**Texte fourni**.
--

No de minute : 254
COUR D'APPEL DE NOUMÉA
Arrêt du 30 août 2021
Chambre civile
Numéro R.G. : No RG 19/00306 - No Portalis DBWF-V-B7D-QJJ
Décision déférée à la cour : Jugement rendu le 19 août 2019 par le tribunal de première instance de NOUMEA (RG no :18/1388)
Saisine de la cour : 13 septembre 2019
APPELANT
Mme [J] [N]
née le [Date naissance 4] 1967 à [Localité 7] ([Localité 7]),
demeurant[Adresse 3]e - [Localité 5]
Représentée par Me Séverine LOSTE de la SELARL SOCIETE D'AVOCATS JURISCAL, avocat au barreau de NOUMEA
INTIMÉ
CAISSE DE COMPENSATION DES PRESTATIONS FAMILIALES DES ACCIDENTS DE TRAVAIL DE LA NOUVELLE-CALEDONIE, dite CAFAT, représentée par son directeur en exercice,
Siège : [Adresse 2] - [Localité 6]
Représentée par Me Béatrice AUPLAT-GILLARDIN de la SARL GILLARDIN AVOCATS, avocat au barreau de NOUMEA
COMPOSITION DE LA COUR :
L'affaire a été débattue le 12 juillet 2021, en audience publique, devant la cour composée de :
M. Philippe ALLARD, Président de chambre, président,
M. Charles TELLIER, Conseiller,
Mme Nathalie BRUN, Conseiller,
qui en ont délibéré, sur le rapport de M. Philippe ALLARD.
Greffier lors des débats et lors de la mise à disposition : M. Petelo GOGO
ARRÊT :
- contradictoire,
- prononcé publiquement par mise à disposition de l'arrêt au greffe de la Cour, les parties en ayant été préalablement avisées dans les conditions prévues à l'article 451 du code de procédure civile de la Nouvelle-Calédonie,
- signé par M. Philippe ALLARD, président, et par M. Petelo GOGO, greffier, auquel la minute de la décision a été transmise par le magistrat signataire.
***************************************
PROCÉDURE DE PREMIÈRE INSTANCE
M. [O], qui était inscrit au Ridet pour une activité de « vente et achat de véhicules automobiles (neufs et occasion) et était à ce titre affilié au régime unifié d'assurance maladie-maternité, a été victime d'un accident vasculaire cérébral le 21 octobre 2016 alors qu'il était en séjour au Vanuatu.

--

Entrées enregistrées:
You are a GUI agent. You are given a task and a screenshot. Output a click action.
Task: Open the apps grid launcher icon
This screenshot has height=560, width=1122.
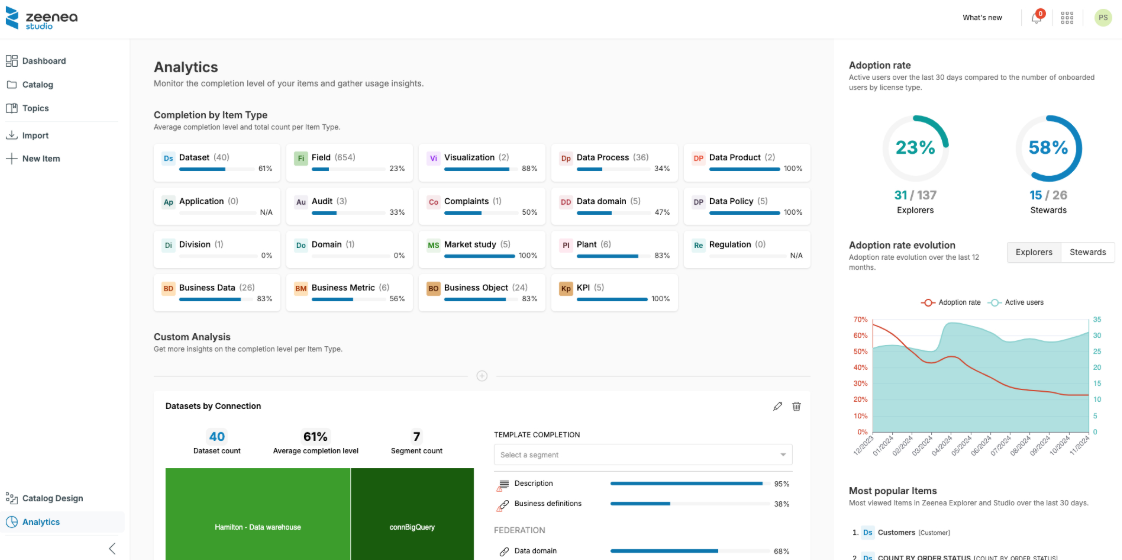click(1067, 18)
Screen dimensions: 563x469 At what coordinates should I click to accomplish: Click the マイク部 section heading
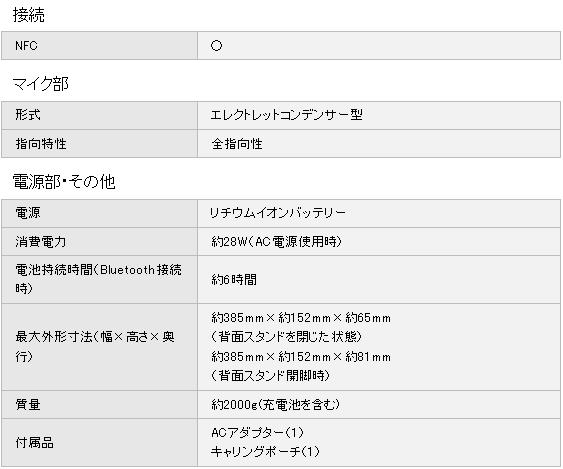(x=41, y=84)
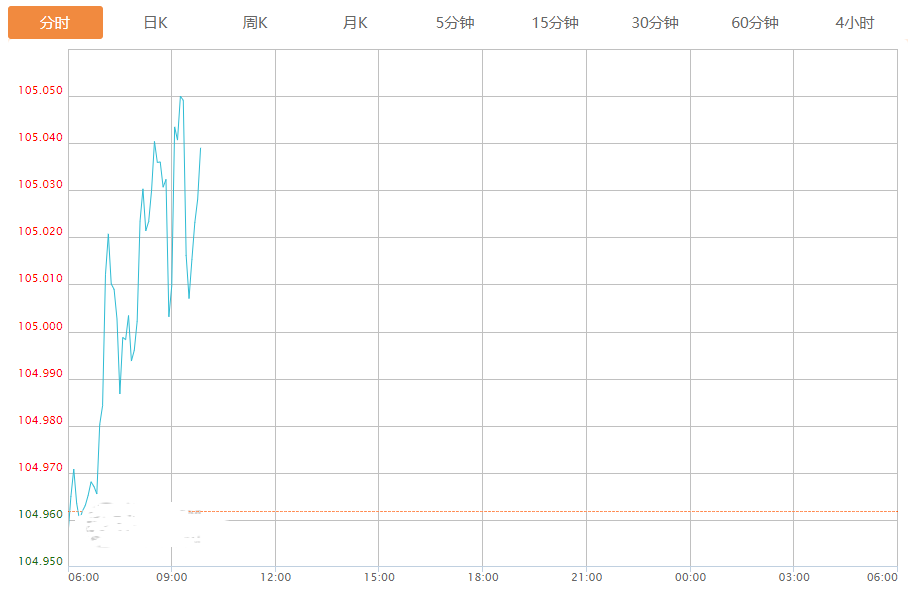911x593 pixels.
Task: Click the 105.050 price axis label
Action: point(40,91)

--

**Travail demandé**.
(a) Répondez aux questions suivantes d'après l'arrêt :
(i) À quelle date l'affaire a-t-elle été débattue ?
(ii) Qui était greffier lors des débats et lors de la mise à disposition ?
(iii) À quelle date M. [O] a-t-il été victime d'un accident vasculaire cérébral ?
(b) Transcrivez fidèlement le passage de l'arrêt compris entre « No de minute » et « (RG no :18/1388) », ces deux bornes incluses.

**Corrigé par point**.
(a)
(i) Le 12 juillet 2021.
(ii) M. Petelo GOGO.
(iii) Le 21 octobre 2016.

(b)
No de minute : 254
COUR D'APPEL DE NOUMÉA
Arrêt du 30 août 2021
Chambre civile
Numéro R.G. : No RG 19/00306 - No Portalis DBWF-V-B7D-QJJ
Décision déférée à la cour : Jugement rendu le 19 août 2019 par le tribunal de première instance de NOUMEA (RG no :18/1388)